2010 UK Election, Colm Flynn, Ian Lising, Neill Harvey-Smith, Omar Salahuddin, Ray D'Cruz, View by election

Election Debates’ verdict: Brown wins second UK Leaders’ Debate

Election Debates’ seven-person panel declares Gordon Brown the winner of the second leaders’ debate in a split decision.

Five  members of the panel gave the debate to Brown, while two judges gave the debate to Nick Clegg.

No one gave the debate to David Cameron. Moreover, six of the judges thought that Cameron was the poorest performer.

Watch the debate (courtesy of Sky and CSPAN) here.

Read the transcript (courtesy of the BBC) here.

Below is a snapshot of what the judges thought. Scroll down to view the individual analysis of each adjudicator.

As always, Election Debates strives to bring you objective, rational analysis of the debate, free from the usual political spin.

Neill Harvey-Smith

Winner: Nick Clegg – Scores: Brown 80 | Cameron 76 | Clegg 82

Nick Clegg gave a strong and assured performance, handling the expected attacks from other leaders very well and arguing with clarity and optimism.

Colm Flynn

Winner: Gordon Brown – Scores: Brown 80 | Clegg 78 | Cameron 73

Tonight we saw a much better performance from Brown. From the opening speeches we had a marked improvement in his performance as the embattled incumbent was replaced by the experienced statesman.  In particular he dominated the first half of the debate … That dominance faded somewhat in the second half of the debate as Clegg and to a lesser degree Cameron moved onto ground they were more comfortable with.

Ray D’Cruz

Winner: Gordon Brown – Scores: Brown 83 | Clegg 80 | Cameron 75

Gordon Brown won this debate with a stronger start and plenty of momentum in the first half of the debate.

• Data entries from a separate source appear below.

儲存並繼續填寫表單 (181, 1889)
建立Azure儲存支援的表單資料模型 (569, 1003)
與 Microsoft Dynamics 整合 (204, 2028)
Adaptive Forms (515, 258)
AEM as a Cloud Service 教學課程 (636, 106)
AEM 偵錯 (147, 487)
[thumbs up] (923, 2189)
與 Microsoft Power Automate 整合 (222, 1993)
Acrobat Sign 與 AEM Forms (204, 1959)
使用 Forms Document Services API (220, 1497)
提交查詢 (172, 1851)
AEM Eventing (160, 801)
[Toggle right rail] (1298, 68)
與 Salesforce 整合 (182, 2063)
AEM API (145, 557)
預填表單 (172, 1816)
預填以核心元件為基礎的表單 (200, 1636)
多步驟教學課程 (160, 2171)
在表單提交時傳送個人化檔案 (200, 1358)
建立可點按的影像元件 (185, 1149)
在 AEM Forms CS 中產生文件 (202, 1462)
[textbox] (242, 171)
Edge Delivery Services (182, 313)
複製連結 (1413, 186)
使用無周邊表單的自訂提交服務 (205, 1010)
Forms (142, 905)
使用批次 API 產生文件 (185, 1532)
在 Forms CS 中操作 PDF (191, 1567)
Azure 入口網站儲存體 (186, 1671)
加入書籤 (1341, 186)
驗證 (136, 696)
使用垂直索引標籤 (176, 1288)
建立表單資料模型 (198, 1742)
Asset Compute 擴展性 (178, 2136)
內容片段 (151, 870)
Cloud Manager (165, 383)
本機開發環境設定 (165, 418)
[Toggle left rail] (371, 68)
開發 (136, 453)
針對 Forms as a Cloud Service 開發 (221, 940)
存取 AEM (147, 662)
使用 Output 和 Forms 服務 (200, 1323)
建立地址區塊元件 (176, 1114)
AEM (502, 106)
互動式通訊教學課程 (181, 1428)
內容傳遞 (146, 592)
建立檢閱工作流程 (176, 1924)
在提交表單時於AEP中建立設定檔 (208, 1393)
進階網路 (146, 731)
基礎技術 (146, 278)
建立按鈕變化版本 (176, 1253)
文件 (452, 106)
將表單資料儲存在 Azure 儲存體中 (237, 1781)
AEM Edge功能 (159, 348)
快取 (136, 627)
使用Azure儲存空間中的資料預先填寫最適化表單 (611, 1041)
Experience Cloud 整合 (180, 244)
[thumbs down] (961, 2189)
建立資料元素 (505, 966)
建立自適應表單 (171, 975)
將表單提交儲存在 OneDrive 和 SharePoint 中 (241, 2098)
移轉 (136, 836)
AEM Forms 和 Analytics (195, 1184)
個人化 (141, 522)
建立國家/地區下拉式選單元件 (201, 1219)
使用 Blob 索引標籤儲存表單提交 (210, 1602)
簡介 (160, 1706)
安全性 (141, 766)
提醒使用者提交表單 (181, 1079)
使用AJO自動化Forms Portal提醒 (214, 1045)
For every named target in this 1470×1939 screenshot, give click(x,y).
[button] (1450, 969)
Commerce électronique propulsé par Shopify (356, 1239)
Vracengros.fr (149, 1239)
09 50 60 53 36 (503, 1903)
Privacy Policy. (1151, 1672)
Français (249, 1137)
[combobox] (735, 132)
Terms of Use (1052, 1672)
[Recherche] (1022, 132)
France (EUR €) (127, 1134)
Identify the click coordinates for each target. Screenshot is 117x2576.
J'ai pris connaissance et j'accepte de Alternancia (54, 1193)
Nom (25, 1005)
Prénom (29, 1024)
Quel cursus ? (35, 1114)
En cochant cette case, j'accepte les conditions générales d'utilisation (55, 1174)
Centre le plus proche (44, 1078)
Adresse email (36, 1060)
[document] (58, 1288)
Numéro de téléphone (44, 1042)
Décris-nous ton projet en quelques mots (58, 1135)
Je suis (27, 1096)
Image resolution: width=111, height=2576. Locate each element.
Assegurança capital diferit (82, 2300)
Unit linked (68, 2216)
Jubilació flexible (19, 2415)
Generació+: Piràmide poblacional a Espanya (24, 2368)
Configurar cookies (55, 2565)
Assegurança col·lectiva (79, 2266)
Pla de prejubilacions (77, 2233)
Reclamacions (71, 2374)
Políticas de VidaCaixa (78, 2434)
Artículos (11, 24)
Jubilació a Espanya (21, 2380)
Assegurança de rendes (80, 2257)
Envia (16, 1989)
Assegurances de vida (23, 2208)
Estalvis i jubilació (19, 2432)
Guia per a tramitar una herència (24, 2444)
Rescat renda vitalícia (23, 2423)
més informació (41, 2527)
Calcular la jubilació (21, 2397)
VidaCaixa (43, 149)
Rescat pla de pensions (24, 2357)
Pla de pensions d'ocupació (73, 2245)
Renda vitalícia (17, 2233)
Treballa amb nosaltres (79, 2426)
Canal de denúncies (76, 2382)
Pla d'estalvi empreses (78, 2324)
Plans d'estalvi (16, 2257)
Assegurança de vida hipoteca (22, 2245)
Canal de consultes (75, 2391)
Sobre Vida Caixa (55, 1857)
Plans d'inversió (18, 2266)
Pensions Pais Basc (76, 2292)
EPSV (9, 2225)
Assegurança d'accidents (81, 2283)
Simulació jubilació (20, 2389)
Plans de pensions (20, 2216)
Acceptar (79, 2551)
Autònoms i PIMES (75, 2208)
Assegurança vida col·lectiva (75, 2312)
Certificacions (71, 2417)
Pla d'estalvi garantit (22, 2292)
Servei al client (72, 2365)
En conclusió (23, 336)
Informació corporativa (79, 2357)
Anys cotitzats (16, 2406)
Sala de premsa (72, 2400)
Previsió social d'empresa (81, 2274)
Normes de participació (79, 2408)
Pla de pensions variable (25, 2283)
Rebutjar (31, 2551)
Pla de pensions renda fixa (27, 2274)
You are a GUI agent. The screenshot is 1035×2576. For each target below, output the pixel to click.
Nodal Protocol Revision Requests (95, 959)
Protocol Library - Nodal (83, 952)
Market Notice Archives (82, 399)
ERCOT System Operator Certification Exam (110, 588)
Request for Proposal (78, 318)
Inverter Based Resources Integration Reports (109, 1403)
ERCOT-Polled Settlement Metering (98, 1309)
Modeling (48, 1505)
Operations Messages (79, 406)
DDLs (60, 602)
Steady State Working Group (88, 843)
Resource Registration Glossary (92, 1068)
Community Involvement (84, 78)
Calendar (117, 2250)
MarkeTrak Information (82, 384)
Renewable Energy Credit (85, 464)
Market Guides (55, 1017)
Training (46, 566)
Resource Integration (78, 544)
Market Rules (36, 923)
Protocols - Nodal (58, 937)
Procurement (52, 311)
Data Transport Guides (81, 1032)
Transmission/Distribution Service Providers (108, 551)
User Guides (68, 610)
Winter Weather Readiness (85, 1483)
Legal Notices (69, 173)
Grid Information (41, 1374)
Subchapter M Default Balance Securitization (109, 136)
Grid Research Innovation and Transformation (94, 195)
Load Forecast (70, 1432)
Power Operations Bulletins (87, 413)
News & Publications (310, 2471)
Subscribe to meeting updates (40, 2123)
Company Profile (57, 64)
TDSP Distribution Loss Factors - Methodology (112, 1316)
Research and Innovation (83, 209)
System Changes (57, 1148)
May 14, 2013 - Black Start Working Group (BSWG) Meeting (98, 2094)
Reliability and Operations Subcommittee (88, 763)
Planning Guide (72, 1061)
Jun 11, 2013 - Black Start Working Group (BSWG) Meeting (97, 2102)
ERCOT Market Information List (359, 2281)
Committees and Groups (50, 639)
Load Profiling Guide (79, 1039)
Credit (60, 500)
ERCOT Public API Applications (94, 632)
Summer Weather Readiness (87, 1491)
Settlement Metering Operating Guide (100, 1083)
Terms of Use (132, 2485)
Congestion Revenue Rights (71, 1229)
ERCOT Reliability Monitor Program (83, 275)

His substantive arguments and lines of attack were clear from the start and held firm. Nick Clegg was less assured early and more assured on domestic issues later in the debate. David Cameron continues to struggle. He again failed to clearly articulate the key differences between a Conservative and Labour Government, resorting to freshness and an amorphous set of values.

Tommy Tonner

Winner: Gordon Brown – Scores: Brown 82 | Clegg 81 | Cameron 76

A much higher quality debate this week much closer too. A tweak to the format allowed more interaction, again Brown came out in front on direct exchanges. Clegg was clearly on top on style and finished strongly. Cameron remains becalmed. The issue in three way debates is who of the opposition parties lands the more effective punches on the government. On most occasions Clegg was able to do this – he effectively out-Cameroned Cameron. That said Brown’s clear command of detail and convincing tone just nudges it.

Omar Salahuddin

Winner: Nick Clegg – Scores: Clegg 83 | Cameron 79 | Brown 78

Nick Clegg just seemed more “reasonable” in his expression of views throughout the debate. He seemed as if he really had the interests of those who asked questions (voter representatives) at heart and was strenuous in his efforts to really answer them. Moreover, his engagement in the debate seemed much more spontaneous than either of the other two and his down-to-earth manner was very voter-friendly. David Cameron came across as much less well-organised. Gordon Brown, somewhat to the contrary, seemed over-prepared, in that his responses appeared to stick closely to a script, rather than respond to the specific dynamic evolving at the time.

Ian Lising

Winner: Gordon Brown – Scores: Brown 82 | Clegg 79 | Cameron 75

Brown started his initial presentation by indicating that the proceedings had the “feel of a popularity contest” and that if style and PR were the goal of the debates that we could just “count him out.” This was strange since I observed far more personality from him throughout this debate than I have ever seen before. Taking the big boys make big decisions route, he was able to tackle each of the issues quite handily.  Clegg seemed to be eager to be on the attack once again, but this time was stymied at times by his ability to link the main points of his argumentation beyond the party line. Cameron seems frustrated by the direction that he tries to dictate. Too polished to be candid and too prepared to sound witty, his presentation closely resembled his attempted humor moment with the request for him to “stop breathing” to reduce carbon emissions.

Jason Jarvis

Winner: Gordon Brown – Scores: Brown 84 | Clegg 80 | Cameron 79

This was an interesting debate, with a few lively exchanges generating clear differences and interesting agreements between candidates.  Gordon Brown was a clear winner in this debate with Nick Clegg coming in second and David Cameron registering a close third.  Brown was very effective in discussing foreign policy and gained an advantage early in the debate that he refused to relinquish.  He was both stylistically and analytically sharp.